正文:
···

## [Leetcode]394. Decode String(C++)

### 题目描述

Given an encoded string, return its decoded string.

The encoding rule is: `k[encoded_string]`, where the `encoded_string` inside the square brackets is being repeated exactly `k` times. Note that `k` is guaranteed to be a positive integer.

You may assume that the input string is always valid; No extra white spaces, square brackets are well-formed, etc.

Furthermore, you may assume that the original data does not contain any digits and that digits are only for those repeat numbers, `k`. For example, there won’t be input like `3a` or `2[4]`.

### 例子

#### 例子 1

Input: `s = "3[a]2[bc]"` Output: `"aaabcbc"`

#### 例子 2

Input: `"3[a2[c]]"` Output: `"accaccacc"`

#### 例子 3

Input: `s = "2[abc]3[cd]ef"` Output: `"abcabccdcdcdef"`

### Constraints

• `1 <= s.length <= 30`
• `s` consists of lowercase English letters, digits, and square brackets `'[]'`.

···

数据摘录:
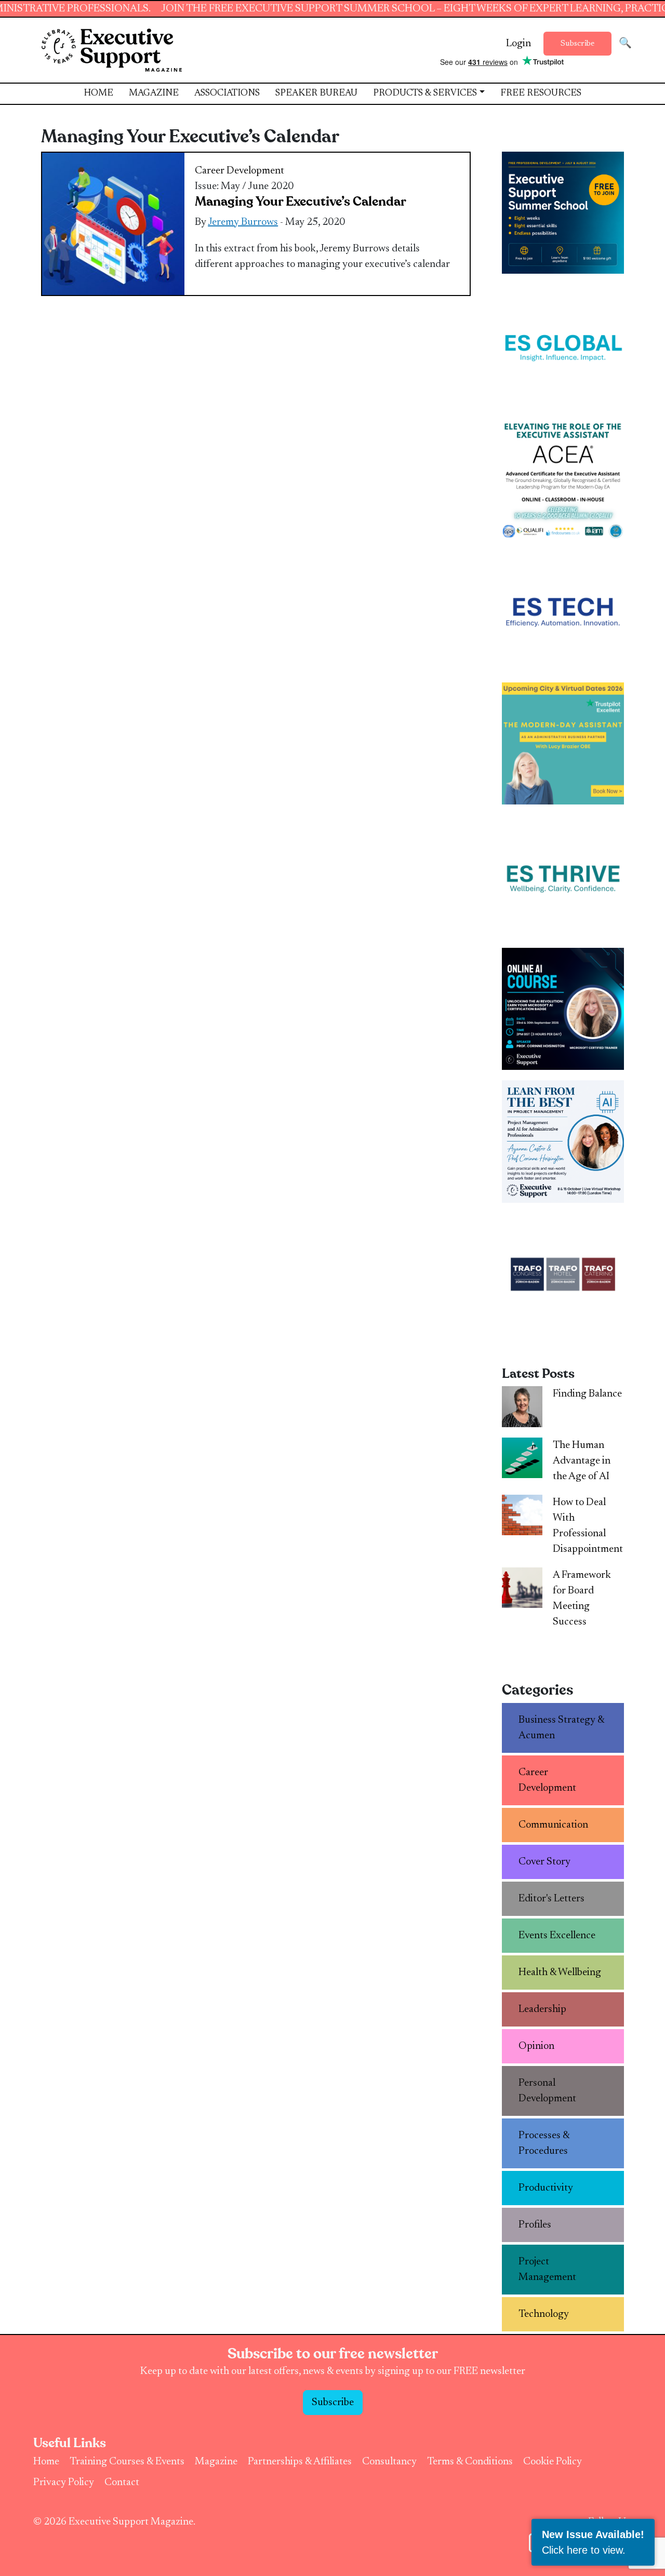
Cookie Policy (552, 2462)
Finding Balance (587, 1394)
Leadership (542, 2009)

···

题目说明:
根据正文，输入字符串 s 的长度限制在什么范围内？ 上述材料在此用不到。

回答:
s 的长度至少为 1，最多为 30。